Portal Poemax jest prowadzony we współpracy ze stowarzyszeniem Salon Literacki

Otworzę w tobie
wszystkie moje rany;

twoją krew będę zbierać, i łzy, i pot.
Przetopię tę mieszaninę w tyglu alchemika
na szlachetny kruszec,
choć skrzydła ze złota ciążą
i nie chcą ponieść w absolut.

Za karę zamykam cię w kuchni,
a raczej w jej gminnej definicji;
tam z niepoliczonych nakłuć zaczynasz
kopcić, tracić najpiękniejsze barwy;

zmieszane z sadzą chwytam w kolejne
flakoniki, wciąż puste, puste,
tym bardziej puste, im gorliwiej napełniam.

Daremnie miotasz się,
szara muszko, w drogocennej sieci
utkanej tak misternie, że mucha nie siada.
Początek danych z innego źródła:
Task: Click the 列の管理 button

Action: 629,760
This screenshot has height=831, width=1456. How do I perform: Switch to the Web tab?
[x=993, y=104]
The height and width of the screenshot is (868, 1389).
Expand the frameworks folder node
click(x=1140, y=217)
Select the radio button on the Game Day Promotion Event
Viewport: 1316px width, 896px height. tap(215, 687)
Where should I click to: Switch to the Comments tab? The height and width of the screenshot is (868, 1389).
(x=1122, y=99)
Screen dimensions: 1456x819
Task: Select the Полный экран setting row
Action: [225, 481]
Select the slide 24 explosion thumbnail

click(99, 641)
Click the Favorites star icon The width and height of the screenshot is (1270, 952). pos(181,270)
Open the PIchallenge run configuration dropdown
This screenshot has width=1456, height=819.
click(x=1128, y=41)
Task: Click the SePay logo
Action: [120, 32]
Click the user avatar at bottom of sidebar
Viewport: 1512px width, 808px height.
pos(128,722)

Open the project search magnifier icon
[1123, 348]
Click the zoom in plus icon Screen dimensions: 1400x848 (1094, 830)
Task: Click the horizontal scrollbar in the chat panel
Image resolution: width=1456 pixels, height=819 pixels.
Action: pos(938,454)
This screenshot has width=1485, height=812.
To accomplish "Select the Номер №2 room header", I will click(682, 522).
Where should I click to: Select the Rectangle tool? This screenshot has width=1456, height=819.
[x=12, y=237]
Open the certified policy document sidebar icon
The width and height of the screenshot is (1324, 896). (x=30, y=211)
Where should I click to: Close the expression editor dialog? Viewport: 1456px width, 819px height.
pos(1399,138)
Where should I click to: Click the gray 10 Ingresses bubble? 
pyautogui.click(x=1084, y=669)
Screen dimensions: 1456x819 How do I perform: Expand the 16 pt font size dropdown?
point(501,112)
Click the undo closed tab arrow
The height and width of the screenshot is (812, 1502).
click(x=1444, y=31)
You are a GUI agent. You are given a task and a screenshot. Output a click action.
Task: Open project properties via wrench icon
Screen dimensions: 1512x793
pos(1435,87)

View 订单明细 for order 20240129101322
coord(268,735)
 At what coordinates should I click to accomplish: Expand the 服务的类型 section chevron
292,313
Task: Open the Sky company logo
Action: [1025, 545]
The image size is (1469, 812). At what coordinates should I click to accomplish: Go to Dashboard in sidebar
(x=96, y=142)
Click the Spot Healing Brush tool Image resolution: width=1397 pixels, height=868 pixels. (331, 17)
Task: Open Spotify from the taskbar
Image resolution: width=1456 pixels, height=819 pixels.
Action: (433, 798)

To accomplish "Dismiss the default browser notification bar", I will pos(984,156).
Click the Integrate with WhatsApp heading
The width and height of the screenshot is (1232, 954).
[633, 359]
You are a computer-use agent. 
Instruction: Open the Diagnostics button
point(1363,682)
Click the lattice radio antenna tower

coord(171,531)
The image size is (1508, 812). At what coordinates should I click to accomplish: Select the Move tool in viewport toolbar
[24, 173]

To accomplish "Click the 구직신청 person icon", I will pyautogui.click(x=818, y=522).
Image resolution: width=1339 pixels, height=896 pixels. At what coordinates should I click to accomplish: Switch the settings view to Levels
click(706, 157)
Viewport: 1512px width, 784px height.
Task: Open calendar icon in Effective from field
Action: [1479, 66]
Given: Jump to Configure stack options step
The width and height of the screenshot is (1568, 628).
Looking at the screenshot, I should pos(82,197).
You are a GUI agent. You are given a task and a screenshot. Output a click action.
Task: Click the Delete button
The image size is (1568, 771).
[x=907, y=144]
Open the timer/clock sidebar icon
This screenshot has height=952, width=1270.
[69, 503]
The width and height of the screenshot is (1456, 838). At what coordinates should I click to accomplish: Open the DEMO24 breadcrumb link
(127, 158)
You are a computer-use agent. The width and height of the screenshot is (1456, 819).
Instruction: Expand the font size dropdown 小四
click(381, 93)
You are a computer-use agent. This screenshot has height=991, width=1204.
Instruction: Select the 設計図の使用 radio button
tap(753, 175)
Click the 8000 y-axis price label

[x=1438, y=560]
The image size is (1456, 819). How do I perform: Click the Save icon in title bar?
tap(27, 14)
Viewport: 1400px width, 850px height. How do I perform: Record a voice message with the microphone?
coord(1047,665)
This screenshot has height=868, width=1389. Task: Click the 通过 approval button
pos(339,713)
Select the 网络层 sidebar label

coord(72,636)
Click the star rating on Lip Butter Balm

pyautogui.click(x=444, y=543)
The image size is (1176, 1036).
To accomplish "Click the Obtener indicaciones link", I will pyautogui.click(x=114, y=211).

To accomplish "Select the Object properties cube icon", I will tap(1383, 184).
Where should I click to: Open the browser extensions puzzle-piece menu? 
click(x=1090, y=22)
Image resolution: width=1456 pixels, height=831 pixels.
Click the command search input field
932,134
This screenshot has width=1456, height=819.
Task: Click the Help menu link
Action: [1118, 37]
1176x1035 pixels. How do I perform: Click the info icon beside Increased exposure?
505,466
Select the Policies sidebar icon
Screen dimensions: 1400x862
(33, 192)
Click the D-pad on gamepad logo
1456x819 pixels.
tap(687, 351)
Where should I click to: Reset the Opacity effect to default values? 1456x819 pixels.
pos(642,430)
Nie usłyszą cię małpy w locie
regularnie karmione wykwintnymi cukierkami
z trupim jadem.

To przecież dla dobra, świetnie o tym wiesz,
gdy własnym bólem wciąż od nowa
zachwaszczam ogrody,
gdy nie masz już sił, by moje dłonie
owijać ciepłem, zatrzymać jeszcze
- odcięte od bezradnych ust.
Ilość odsłon: 177

Komentarze

czerwiec 18, 2024 09:37

Tym razem nie dla mnie, ale czekam na następne, bo fajnie piszesz.

czerwiec 15, 2024 20:46

Udziwniony pomysł i konglomerat sztucznie pozbieranych rekwizytów nie zachwyca. "Daremnie miotasz się, szara muszko"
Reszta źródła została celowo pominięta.